Go Build Alabama: Workforce Campaign Nails Solid Growth Metrics

The Go Build Alabama campaign to improve the image of the construction industry in the minds of potential skilled workers has been declared a resounding success by government, education and business leaders.

The state-mandated marketing effort kicked off in 2010 with funding provided by the industrial and commercial construction industry, winning kudos and an award at the recent National Workforce Development Conference.

For several decades, construction had been fighting a perception as a dirty job that somebody had to do, perhaps as a last resort. As a result, the building trades were attracting fewer young people to their ranks, much to the chagrin of employee-hungry building contractors, says Jason Phelps, executive director of the Alabama Construction Recruitment Institute (ACRI), the agency created to coordinate Go Build Alabama.

But now construction is emerging in the minds of Alabama’s youth as a great career opportunity with high-paying jobs for those with the ability and interest in learning a skilled building trade. Families have been pleased to learn the building trades also offer the opportunity for paid apprenticeship work programs and free education. “When students and their parents find out they can end up with a higher paying job than many college graduates, and avoid costly student loans, they want to hear more, ” Phelps says.
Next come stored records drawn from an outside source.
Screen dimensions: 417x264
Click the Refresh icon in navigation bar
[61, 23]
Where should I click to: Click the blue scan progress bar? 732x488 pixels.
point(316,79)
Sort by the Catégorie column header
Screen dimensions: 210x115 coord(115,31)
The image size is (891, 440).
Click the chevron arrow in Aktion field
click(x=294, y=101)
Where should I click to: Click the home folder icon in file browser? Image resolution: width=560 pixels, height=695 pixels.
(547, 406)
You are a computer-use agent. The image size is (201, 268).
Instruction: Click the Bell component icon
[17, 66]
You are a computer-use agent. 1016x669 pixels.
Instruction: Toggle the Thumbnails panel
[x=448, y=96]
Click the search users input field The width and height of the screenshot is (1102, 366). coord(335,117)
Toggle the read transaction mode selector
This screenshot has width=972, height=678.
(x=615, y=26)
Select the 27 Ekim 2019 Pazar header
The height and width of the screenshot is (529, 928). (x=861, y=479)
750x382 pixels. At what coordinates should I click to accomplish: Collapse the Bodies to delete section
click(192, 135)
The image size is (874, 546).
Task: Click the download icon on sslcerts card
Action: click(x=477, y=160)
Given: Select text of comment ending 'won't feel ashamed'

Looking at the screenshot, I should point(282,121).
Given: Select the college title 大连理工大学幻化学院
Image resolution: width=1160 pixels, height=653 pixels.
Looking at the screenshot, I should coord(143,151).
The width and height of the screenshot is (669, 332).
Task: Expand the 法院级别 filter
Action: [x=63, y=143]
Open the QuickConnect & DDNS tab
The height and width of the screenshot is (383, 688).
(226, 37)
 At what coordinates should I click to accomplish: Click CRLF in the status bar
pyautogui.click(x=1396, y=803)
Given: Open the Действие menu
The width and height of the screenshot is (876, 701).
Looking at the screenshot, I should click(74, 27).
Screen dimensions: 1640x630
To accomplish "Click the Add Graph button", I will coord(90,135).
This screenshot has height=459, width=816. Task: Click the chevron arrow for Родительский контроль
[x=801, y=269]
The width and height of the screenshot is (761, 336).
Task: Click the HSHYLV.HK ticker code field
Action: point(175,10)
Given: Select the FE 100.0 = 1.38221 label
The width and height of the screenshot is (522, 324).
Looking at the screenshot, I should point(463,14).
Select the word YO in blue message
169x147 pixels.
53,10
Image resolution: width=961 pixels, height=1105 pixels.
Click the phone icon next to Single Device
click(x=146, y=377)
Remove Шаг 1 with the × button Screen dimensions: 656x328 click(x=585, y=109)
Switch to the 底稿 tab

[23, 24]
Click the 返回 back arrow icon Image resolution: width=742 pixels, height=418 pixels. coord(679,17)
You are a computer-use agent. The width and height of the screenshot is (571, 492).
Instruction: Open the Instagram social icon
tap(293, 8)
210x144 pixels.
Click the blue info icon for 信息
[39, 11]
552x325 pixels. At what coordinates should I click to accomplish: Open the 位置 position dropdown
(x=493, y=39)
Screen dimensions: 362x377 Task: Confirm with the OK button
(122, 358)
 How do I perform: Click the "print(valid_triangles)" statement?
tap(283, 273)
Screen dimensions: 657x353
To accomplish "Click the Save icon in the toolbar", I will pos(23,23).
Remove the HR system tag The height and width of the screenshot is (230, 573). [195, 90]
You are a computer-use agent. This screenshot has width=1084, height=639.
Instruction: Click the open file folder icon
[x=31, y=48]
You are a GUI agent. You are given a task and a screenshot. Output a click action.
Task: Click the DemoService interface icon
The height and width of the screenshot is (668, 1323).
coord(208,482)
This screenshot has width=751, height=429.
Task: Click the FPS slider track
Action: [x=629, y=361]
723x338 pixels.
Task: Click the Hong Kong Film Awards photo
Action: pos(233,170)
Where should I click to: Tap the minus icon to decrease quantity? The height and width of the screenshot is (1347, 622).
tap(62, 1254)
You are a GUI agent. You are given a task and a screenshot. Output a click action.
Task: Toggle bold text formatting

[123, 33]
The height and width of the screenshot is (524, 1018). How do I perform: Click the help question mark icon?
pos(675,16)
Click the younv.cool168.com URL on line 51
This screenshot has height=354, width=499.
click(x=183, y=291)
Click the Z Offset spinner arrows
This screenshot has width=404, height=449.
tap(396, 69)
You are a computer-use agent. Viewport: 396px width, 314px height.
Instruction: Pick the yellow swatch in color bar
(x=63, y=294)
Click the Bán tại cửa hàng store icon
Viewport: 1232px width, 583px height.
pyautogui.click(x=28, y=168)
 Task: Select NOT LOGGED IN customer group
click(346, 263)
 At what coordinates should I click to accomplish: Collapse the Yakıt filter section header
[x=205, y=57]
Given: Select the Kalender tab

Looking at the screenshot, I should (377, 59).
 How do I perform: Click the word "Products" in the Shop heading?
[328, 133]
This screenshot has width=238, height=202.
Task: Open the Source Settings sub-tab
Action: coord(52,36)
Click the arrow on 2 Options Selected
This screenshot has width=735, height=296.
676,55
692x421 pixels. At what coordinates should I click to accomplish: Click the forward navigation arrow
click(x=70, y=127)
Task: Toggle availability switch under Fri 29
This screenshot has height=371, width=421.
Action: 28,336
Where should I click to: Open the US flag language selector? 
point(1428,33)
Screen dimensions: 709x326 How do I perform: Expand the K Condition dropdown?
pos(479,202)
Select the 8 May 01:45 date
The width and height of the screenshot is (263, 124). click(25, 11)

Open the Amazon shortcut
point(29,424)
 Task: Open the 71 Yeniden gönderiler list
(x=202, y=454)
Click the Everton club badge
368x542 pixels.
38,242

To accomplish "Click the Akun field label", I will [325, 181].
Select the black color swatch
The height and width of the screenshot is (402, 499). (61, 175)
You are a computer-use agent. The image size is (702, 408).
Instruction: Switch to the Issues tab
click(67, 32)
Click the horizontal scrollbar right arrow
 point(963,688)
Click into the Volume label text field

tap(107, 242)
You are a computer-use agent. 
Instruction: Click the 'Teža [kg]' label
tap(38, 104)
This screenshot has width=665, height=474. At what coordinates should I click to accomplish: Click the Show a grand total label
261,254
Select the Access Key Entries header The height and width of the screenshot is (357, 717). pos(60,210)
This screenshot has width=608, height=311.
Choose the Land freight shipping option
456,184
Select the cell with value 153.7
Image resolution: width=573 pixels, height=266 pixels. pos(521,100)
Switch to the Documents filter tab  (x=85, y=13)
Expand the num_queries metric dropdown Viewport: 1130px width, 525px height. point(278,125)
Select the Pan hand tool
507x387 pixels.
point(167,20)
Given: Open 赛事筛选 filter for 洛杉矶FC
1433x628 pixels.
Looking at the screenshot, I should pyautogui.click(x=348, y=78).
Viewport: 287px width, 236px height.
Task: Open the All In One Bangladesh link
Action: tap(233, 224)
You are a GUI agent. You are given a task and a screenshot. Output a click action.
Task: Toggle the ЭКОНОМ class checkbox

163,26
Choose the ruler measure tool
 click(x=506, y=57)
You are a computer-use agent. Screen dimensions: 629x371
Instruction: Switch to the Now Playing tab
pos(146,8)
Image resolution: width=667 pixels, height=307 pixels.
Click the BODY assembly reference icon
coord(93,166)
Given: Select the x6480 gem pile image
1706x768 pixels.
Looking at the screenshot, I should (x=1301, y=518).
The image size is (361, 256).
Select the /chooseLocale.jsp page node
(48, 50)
Because of Go Build, interest and enrollment in construction education, training and apprenticeship programs in Alabama has surged after many years of decline. The Alabama Department of Education, for example, reported a 51 percent increase in first-year career technical education (CTE) class enrollments in the 2013-14 school year. Among CTE students, 33 percent said Go Build played a direct role in their decision to enter skilled construction trades.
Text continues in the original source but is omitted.